I also had a lovely sit-down meeting with Dr. Uterus to discuss the details of the FET.  He has approved my request for Valium which apparently is not done routinely for transfers (I certainly didn’t have it for my ET with my IVF), so that was very nice.  We will start with a thaw of three embryos and depending upon the number that survive and the quality after thaw, we may then go thaw the other three.  We sent five As and one B+ into thaw, so hopefully, they will reemerge with still good quality.  Ideally, he wants to put back 4 which I am ok with.  All of this is still dependent upon the results of the biopsy, but assuming is ok, we’re on track. 

We have a tentative transfer date of 8/8/8.  An auspicious date if ever there was one as my favorite number is 8.  I have been popping my Estrace pills since last Wednesday and will start the butt injections on Aug. 5.  Never a dull moment.

And, just for a little infertility humor, I shared with Dr.
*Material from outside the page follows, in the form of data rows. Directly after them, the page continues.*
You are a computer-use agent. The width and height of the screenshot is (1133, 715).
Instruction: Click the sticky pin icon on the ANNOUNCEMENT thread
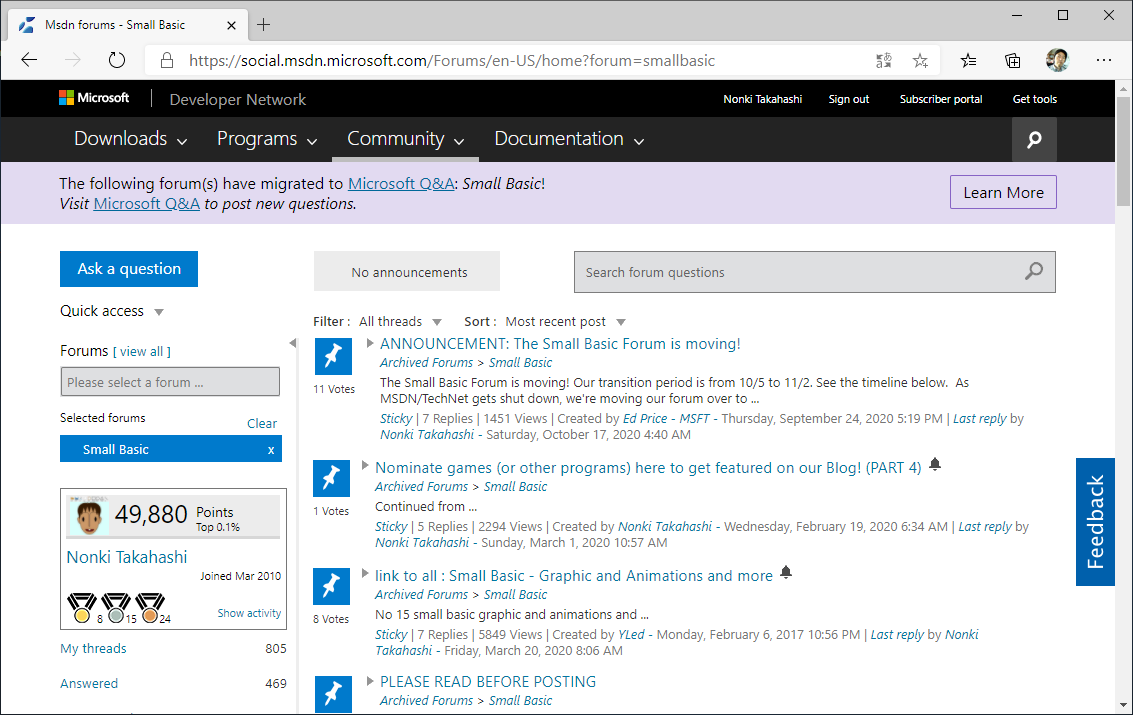coord(333,356)
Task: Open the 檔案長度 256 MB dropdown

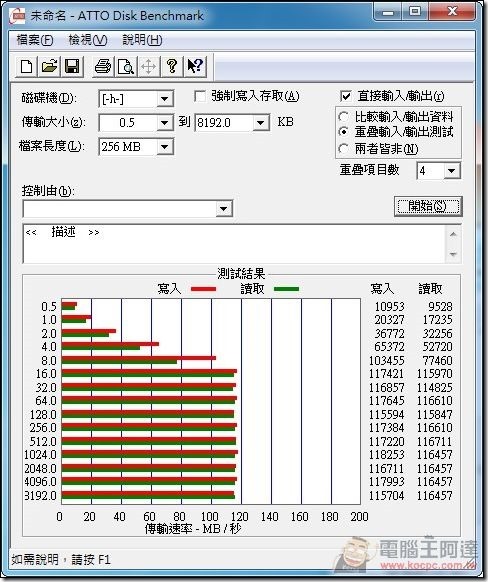Action: (x=164, y=147)
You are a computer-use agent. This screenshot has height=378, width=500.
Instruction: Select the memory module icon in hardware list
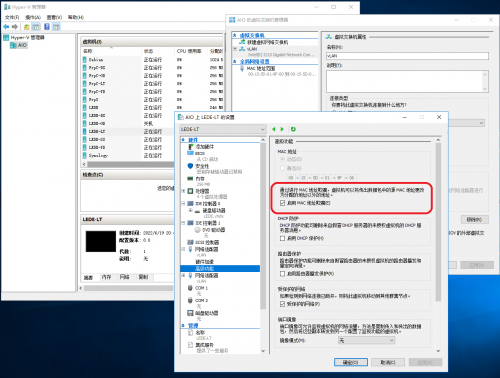[x=190, y=179]
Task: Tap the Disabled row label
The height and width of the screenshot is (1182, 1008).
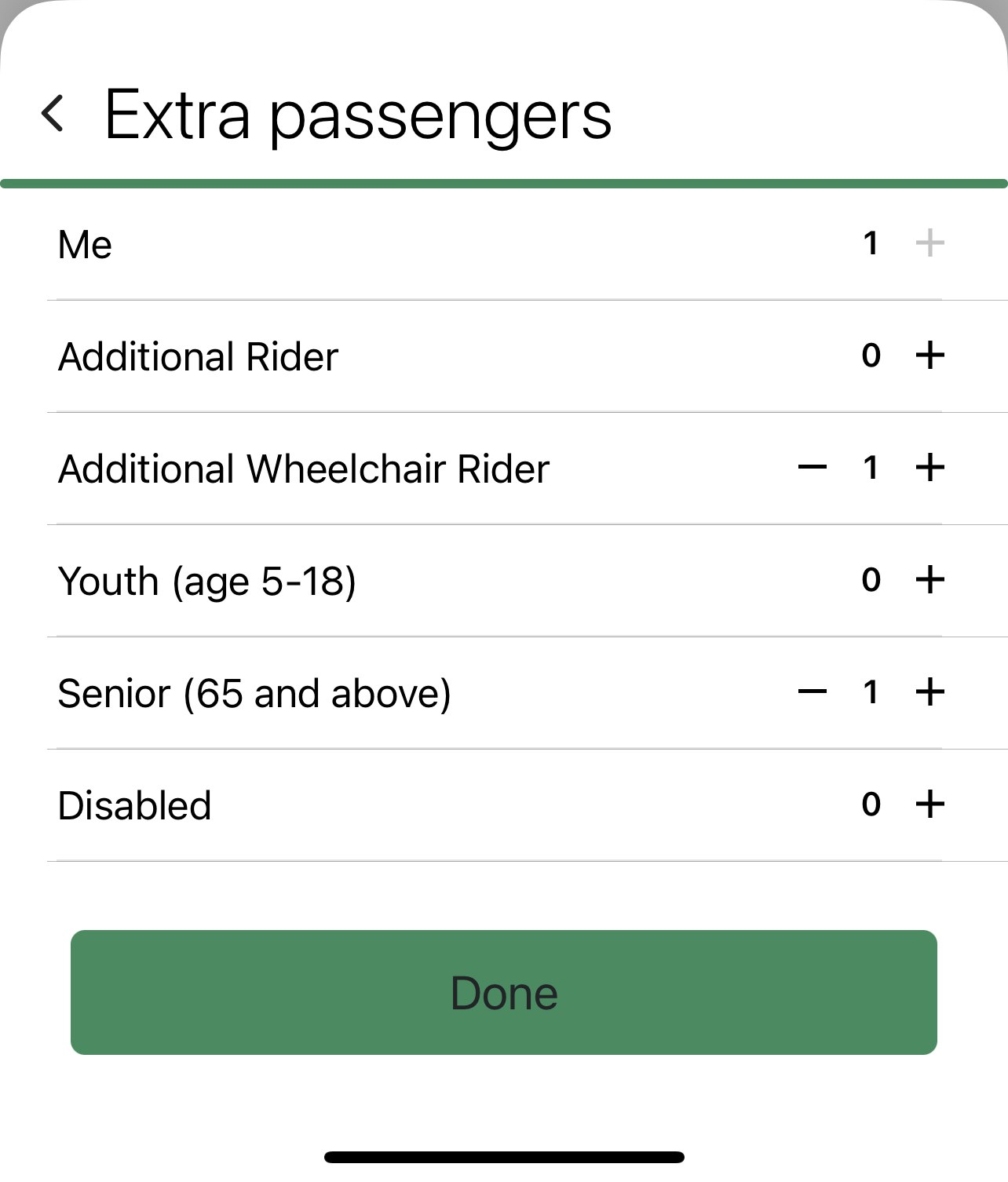Action: tap(134, 806)
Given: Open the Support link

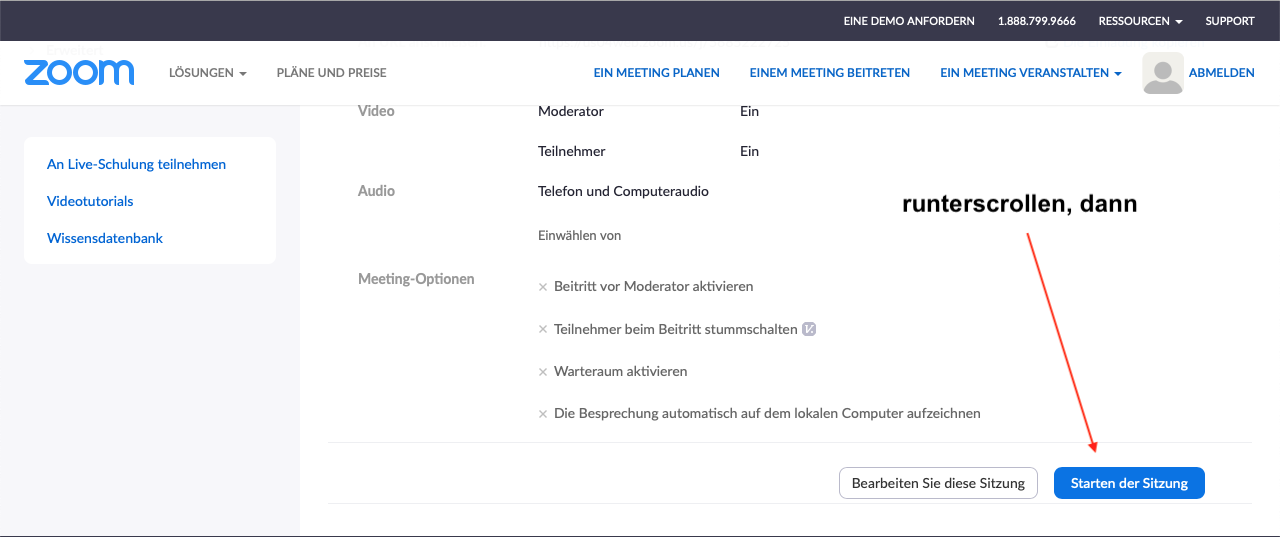Looking at the screenshot, I should tap(1229, 21).
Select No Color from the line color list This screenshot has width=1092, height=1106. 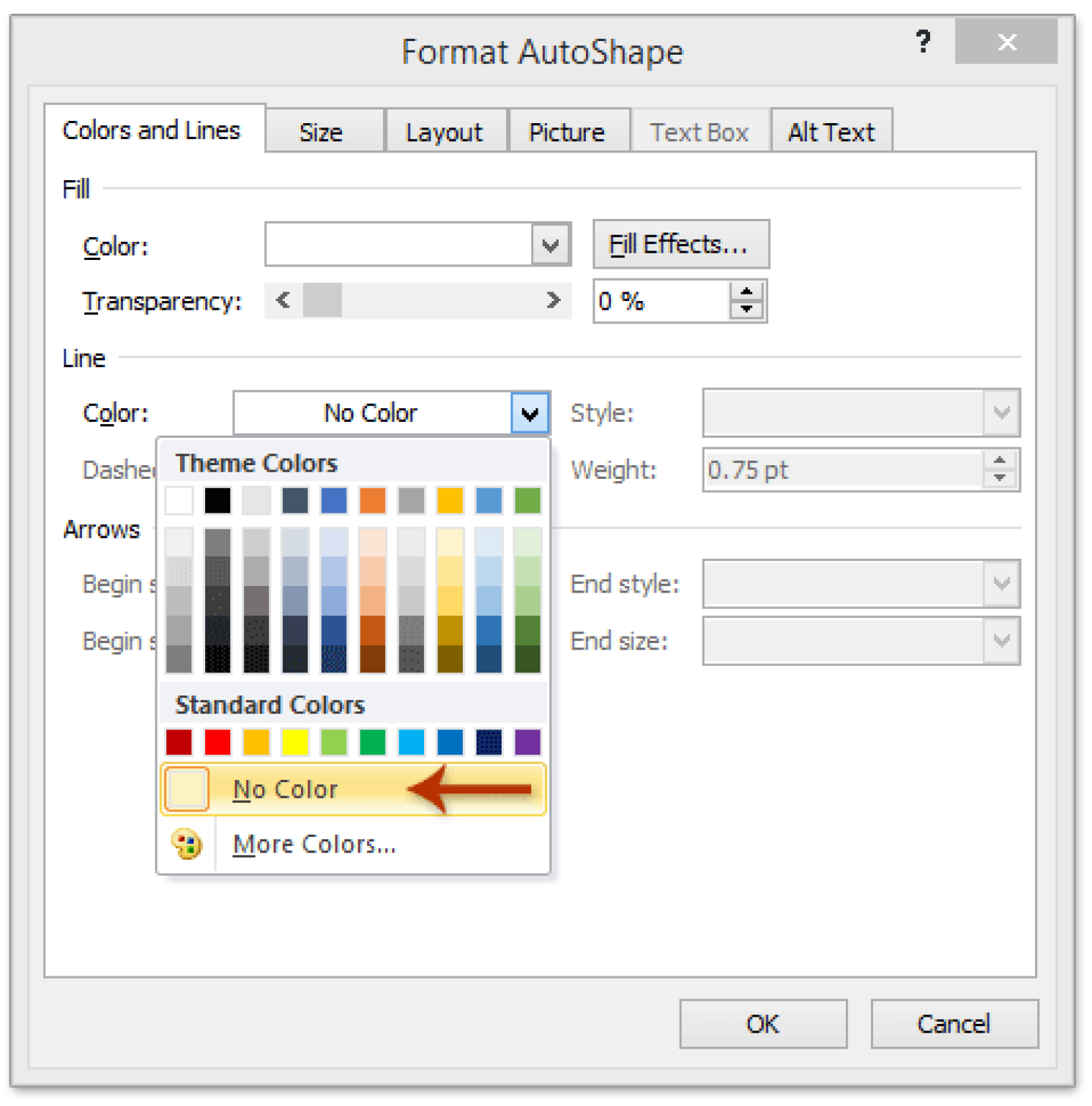[x=285, y=788]
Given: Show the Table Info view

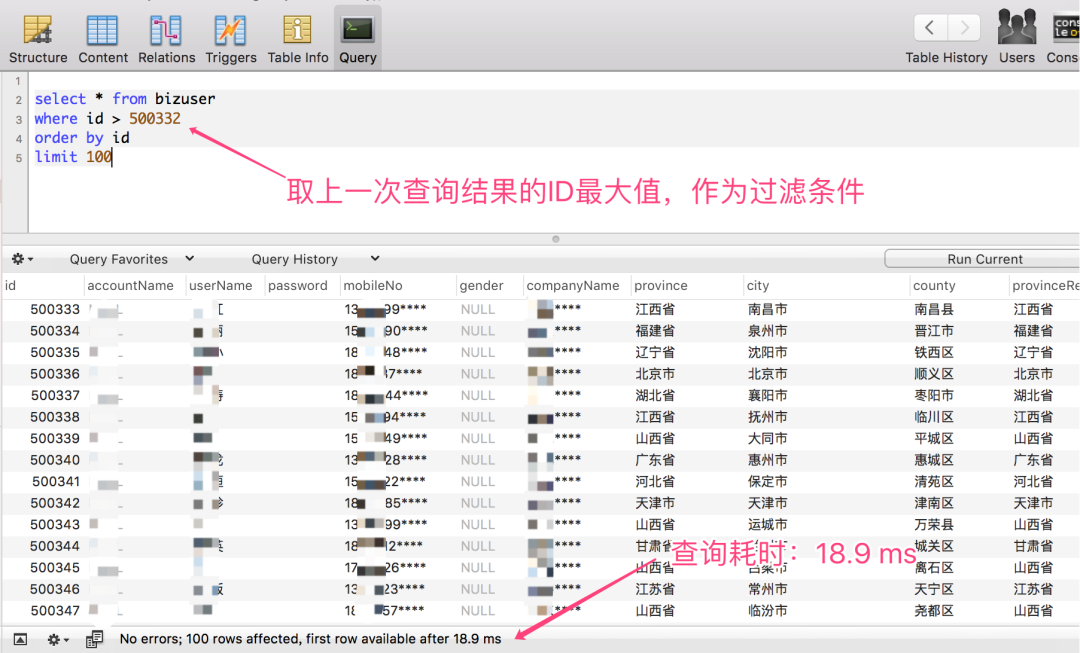Looking at the screenshot, I should pyautogui.click(x=297, y=38).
Uterus that glorious news of the expansion of our family through adoption.  I merely told him that we had adopted – his eyes got very wide and surprised, but he recovered quickly to tell me congratulations.  I began to describe our newest addition: 6 years old, gold hair, brown eyes… four legs.  He had been had and he knew it. 

Final score: Dr. Uterus: 0, Me: 1.

I am so wicked, it hurts.

Ready or Not?

I think Big Red is beginning to trickle in and so marks the beginning of our For Real FET cycle – as opposed to the mock cycle that we just finished with the Fabulous Parting Gift of an endometrial biopsy.  I was at lunch with Mr. X. this afternoon discussing the upcoming events (SHG, FET, oh my!) and I once again thought: can I handle this if it actually works? Am I ready to begin the rollercoaster of beta numbers and OB scans? Right now, I don’t know.  I really don’t know.

All of this may be academic since there is by no means a certainty that this will work at all, but I wanted to know for myself now if I was ready to handle everything that goes with a month where you have more than a slim chance of getting pregnant.  Am I prepared if this actually works?

When we first started down the IUI road, I was so fixated on getting that phone call that the test was positive.  That was the hardest part, right?  I was blissfully unaware that that was just the beginning of a very, very long windy road.  We took the Wrong Turn of Miscarriage on my 11-week appointment and our ride was over.  It was over even faster this last time.

As I posted before, I can no longer visualize myself getting past the 12-week mark.  It is literally inconceivable to me.  So, there is the temptation to see this as the beginning of yet another sad chapter.  The challenge is not so much getting pregnant now, as it is staying pregnant.  Of course, it was getting to the point where I thought I would never get pregnant and I did.  Now, it is where I don’t think I will have a live baby.

Who knows? Maybe it’s a matter of setting the bar a little farther.